*** Opening of RECORDS TO PROCESS ***

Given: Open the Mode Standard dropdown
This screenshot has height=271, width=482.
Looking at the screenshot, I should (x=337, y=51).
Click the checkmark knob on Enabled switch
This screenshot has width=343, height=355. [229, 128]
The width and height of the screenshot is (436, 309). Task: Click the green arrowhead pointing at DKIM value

*** Close of RECORDS TO PROCESS ***
*** Opening of RECORDS TO PROCESS ***

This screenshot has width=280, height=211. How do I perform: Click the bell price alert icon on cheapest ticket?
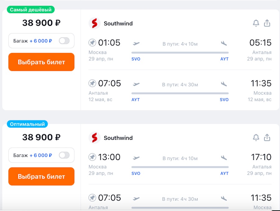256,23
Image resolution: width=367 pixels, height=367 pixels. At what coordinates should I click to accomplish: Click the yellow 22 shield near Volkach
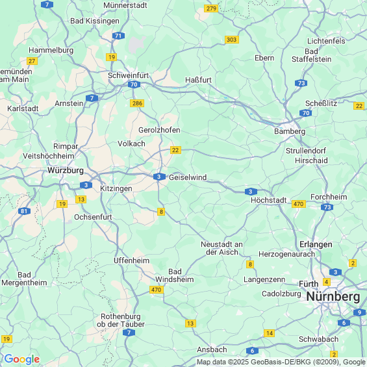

*** Close of RECORDS TO PROCESS ***

From the entries above, print the lines beginning at the one with "Given: Open the Mode Standard dropdown" and stopping after the one with "The width and", exactly as written and with nothing else.

### EXPECTED OUTPUT
Given: Open the Mode Standard dropdown
This screenshot has height=271, width=482.
Looking at the screenshot, I should (x=337, y=51).
Click the checkmark knob on Enabled switch
This screenshot has width=343, height=355. [229, 128]
The width and height of the screenshot is (436, 309). Task: Click the green arrowhead pointing at DKIM value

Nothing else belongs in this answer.